In Azure Data Factory Studio, in the navigation pane, select Author.
On the Author page, in the Factory Resources pane, use the + icon to add a Pipeline.
In the Properties pane for the new pipeline, change its name to Process Data with Databricks. Then use the Properties button (which looks similar to 🗏*) on the right end of the toolbar to hide the Properties pane.
In the Activities pane, expand Databricks and drag a Notebook activity to the pipeline designer surface.
With the new Notebook1 activity selected, set the following properties in the bottom pane:

General:
Name: Process Data
Azure Databricks:
Databricks linked service: Select the AzureDatabricks linked service you created previously
Settings:
Notebook path: Browse to the Users/your_user_name folder and select the Process-Data notebook
Base parameters: Add a new parameter named folder with the value product_data

Use the Validate button above the pipeline designer surface to validate the pipeline.

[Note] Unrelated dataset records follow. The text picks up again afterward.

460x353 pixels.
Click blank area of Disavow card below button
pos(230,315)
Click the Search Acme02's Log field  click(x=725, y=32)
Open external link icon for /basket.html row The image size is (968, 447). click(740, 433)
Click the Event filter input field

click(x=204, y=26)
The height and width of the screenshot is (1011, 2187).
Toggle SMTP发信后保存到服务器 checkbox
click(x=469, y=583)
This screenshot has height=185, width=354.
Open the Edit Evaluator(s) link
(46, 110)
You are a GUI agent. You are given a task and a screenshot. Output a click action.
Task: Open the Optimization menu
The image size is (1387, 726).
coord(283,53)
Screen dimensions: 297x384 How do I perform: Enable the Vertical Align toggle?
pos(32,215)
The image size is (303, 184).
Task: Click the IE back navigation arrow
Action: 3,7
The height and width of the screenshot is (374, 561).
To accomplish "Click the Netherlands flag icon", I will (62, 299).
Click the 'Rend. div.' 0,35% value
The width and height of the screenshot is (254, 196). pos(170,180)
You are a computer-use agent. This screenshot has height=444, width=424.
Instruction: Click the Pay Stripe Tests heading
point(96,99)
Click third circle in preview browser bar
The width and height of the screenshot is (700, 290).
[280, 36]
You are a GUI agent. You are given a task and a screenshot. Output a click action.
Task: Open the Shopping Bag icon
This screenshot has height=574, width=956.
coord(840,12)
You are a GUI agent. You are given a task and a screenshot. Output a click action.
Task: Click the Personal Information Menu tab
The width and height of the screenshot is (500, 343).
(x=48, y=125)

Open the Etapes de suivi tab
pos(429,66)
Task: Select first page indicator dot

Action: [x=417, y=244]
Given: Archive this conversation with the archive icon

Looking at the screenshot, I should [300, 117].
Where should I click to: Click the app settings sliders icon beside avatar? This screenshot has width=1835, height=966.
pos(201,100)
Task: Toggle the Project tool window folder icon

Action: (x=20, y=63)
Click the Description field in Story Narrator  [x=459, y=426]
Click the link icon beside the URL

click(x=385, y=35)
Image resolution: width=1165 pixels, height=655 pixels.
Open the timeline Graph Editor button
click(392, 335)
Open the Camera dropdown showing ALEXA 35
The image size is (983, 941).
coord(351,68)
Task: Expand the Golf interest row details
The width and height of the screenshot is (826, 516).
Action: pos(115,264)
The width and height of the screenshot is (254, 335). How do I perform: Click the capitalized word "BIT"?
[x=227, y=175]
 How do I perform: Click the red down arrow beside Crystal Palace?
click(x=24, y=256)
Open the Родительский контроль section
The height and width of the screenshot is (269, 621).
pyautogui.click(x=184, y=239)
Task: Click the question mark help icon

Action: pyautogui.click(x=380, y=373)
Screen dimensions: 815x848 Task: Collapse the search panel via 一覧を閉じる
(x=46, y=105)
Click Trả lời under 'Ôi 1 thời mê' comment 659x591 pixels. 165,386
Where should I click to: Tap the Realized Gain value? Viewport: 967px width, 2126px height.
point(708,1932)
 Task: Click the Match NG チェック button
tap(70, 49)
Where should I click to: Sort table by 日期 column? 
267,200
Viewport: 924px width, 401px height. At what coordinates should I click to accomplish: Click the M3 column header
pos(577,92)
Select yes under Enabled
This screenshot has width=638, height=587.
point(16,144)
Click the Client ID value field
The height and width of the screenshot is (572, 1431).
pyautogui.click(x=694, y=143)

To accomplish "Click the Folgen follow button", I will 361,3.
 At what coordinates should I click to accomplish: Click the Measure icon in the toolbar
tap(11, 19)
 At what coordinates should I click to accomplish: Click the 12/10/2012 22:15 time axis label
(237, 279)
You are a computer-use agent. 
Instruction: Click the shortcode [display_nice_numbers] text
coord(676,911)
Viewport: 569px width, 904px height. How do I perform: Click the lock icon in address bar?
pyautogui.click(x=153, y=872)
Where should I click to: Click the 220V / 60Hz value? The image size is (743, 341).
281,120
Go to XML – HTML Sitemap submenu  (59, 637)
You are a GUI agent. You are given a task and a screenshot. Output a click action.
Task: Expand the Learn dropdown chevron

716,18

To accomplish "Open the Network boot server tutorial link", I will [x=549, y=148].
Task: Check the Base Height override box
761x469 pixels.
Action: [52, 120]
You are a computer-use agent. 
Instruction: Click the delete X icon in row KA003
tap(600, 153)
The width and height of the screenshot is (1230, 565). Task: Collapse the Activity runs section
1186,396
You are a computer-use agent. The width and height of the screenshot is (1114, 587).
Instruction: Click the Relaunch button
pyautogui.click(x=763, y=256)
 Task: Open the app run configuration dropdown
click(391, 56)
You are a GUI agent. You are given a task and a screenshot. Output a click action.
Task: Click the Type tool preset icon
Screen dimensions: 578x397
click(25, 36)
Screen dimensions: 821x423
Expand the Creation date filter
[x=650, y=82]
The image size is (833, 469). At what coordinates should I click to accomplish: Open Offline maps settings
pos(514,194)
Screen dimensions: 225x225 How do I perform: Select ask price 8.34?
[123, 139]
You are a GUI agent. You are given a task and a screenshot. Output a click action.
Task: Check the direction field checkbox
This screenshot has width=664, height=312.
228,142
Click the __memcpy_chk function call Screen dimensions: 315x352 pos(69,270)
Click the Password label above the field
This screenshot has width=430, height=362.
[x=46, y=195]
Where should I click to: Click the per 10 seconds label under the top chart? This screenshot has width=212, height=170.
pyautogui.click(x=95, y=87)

Then use the Publish all button to publish (save) it.

Run the pipeline

Above the pipeline designer surface, select Add trigger, and then select Trigger now.
In the Pipeline run pane, select OK to run the pipeline.
In the navigation pane on the left, select Monitor and observe the Process Data with Databricks pipeline on the Pipeline runs tab. It may take a while to run as it dynamically creates a Spark cluster and runs the notebook. You can use the ↻ Refresh button on the Pipeline runs page to refresh the status.
When the run succeeds, select its name to view the run details. Then, on the Process Data with Databricks page, in the Activity Runs section, select the Process Data activity and use its output icon to view the output JSON from the activity, which should resemble this:

{
    "runPageUrl": "https://adb-..../run/...",
    "runOutput": "dbfs:/product_data/products.csv",
    "effectiveIntegrationRuntime": "AutoResolveIntegrationRuntime (East US)",
    "executionDuration": 61,
    "durationInQueue": {
        "integrationRuntimeQueue": 0
    },
    "billingReference": {
        "activityType": "ExternalActivity",
        "billableDuration": [
            {
                "meterType": "AzureIR",
                "duration": 0.03333333333333333,
                "unit": "Hours"
            }
        ]
    }
}

Note the runOutput value, which is the path variable to which the notebook saved the data.